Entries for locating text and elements
################

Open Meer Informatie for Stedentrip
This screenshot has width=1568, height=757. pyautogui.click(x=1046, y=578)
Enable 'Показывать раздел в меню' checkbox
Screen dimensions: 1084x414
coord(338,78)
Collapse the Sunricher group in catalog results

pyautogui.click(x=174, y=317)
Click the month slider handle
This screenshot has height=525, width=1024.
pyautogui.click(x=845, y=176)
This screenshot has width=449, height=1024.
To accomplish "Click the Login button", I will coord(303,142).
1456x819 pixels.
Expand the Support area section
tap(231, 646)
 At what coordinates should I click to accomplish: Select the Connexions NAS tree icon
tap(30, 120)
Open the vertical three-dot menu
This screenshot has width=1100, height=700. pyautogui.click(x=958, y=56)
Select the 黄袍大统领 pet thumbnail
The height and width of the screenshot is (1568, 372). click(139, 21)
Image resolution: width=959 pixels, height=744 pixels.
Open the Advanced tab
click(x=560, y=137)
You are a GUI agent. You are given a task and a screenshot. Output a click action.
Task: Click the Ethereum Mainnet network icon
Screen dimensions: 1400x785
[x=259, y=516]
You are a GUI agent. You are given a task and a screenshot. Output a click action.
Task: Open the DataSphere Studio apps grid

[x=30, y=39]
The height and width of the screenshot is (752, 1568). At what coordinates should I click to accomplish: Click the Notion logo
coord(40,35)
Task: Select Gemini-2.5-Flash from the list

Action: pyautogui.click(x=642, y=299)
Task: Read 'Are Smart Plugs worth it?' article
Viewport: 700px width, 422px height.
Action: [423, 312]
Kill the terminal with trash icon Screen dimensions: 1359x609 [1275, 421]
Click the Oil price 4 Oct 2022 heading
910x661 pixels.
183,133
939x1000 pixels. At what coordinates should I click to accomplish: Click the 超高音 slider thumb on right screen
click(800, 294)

################

Copy out the material above with "GUI agent" swapped for "interface agent" at every occurrence, keeping everything else the same.

Open Meer Informatie for Stedentrip
This screenshot has width=1568, height=757. pyautogui.click(x=1046, y=578)
Enable 'Показывать раздел в меню' checkbox
Screen dimensions: 1084x414
coord(338,78)
Collapse the Sunricher group in catalog results

pyautogui.click(x=174, y=317)
Click the month slider handle
This screenshot has height=525, width=1024.
pyautogui.click(x=845, y=176)
This screenshot has width=449, height=1024.
To accomplish "Click the Login button", I will coord(303,142).
1456x819 pixels.
Expand the Support area section
tap(231, 646)
 At what coordinates should I click to accomplish: Select the Connexions NAS tree icon
tap(30, 120)
Open the vertical three-dot menu
This screenshot has width=1100, height=700. pyautogui.click(x=958, y=56)
Select the 黄袍大统领 pet thumbnail
The height and width of the screenshot is (1568, 372). click(139, 21)
Image resolution: width=959 pixels, height=744 pixels.
Open the Advanced tab
click(x=560, y=137)
You are a interface agent. You are given a task and a screenshot. Output a click action.
Task: Click the Ethereum Mainnet network icon
Screen dimensions: 1400x785
[x=259, y=516]
You are a interface agent. You are given a task and a screenshot. Output a click action.
Task: Open the DataSphere Studio apps grid

[x=30, y=39]
The height and width of the screenshot is (752, 1568). At what coordinates should I click to accomplish: Click the Notion logo
coord(40,35)
Task: Select Gemini-2.5-Flash from the list

Action: pyautogui.click(x=642, y=299)
Task: Read 'Are Smart Plugs worth it?' article
Viewport: 700px width, 422px height.
Action: [423, 312]
Kill the terminal with trash icon Screen dimensions: 1359x609 [1275, 421]
Click the Oil price 4 Oct 2022 heading
910x661 pixels.
183,133
939x1000 pixels. At what coordinates should I click to accomplish: Click the 超高音 slider thumb on right screen
click(800, 294)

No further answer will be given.